Uma coisa é ficar na fila para assistir ao filme de grande sucesso “Oppenheimer”. Outra coisa completamente única é fazer fila em um deserto remoto para visitar o local da cena mais importante do filme.
Mas se você é um fã da história atômica e pode visitar o centro do Novo México, nos Estados Unidos, em outubro, sua peregrinação pela Jornada del Muerto (Jornada do Homem Morto) valerá muito a pena.
Sábado, dia 21 de outubro, apresenta uma rara oportunidade de visitar não apenas um, mas dois destinos cientificamente significativos e famosos pelo cinema no mesmo dia – cada um ocupando extremos opostos do espectro eletromagnético.

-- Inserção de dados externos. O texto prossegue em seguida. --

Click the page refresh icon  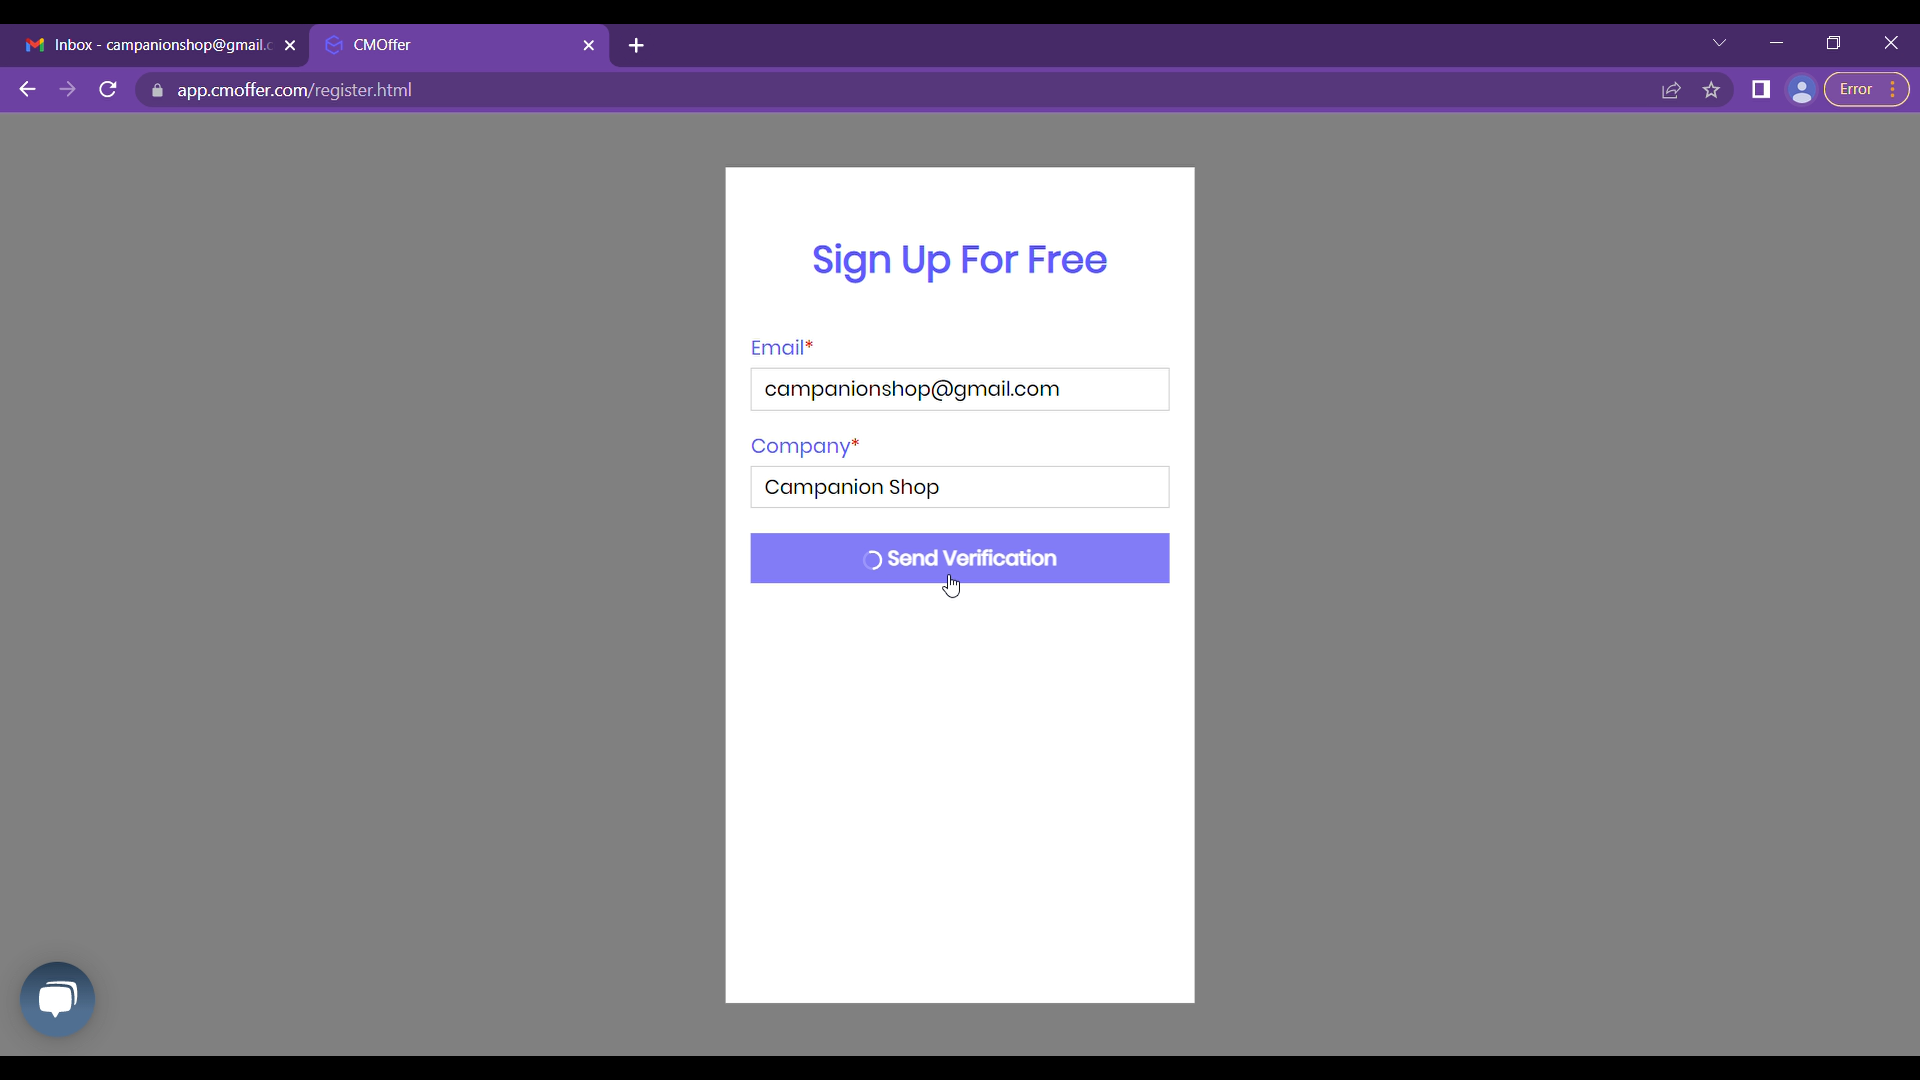click(x=109, y=90)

Trinity Site é o marco histórico que abrigou a primeira explosão nuclear da humanidade em 16 de julho de 1945, onde raios gama de plutônio iluminaram o céu noturno. Neste local são hospedados apenas dois eventos abertos por ano.
E enquanto você estiver na área, um bônus extraordinário é uma segunda visitação pública gratuita destinada especificamente aos aventureiros do Trinity Site que estão dispostos a dirigir mais 160 quilômetros para ter uma segunda experiência alucinante.
É o Very Large Array Radio Observatory (VLA), que foi dramatizado no filme de 1997 sobre vida alienígena “Contato”. O telescópio VLA pode expandir-se para além da cidade de Nova York, sendo capaz de captar os sussurros de ondas de rádio distantes à medida que ondulam pelo nosso cosmos.
Acesso raro ao Trinity Site
O Trinity Site abre apenas dois sábados por ano. Uma vez em abril, e para sorte dos entusiastas de “Oppenheimer”, novamente em outubro. As datas exatas são anunciadas com antecedência todos os anos pelo Exército dos EUA.
O local é uma instalação militar segura dentro do proibido Campo de Mísseis de White Sands, onde armas reais são testadas regularmente. O terreno é um planalto desértico elevado, pontilhado de arbustos de creosoto e nada mais.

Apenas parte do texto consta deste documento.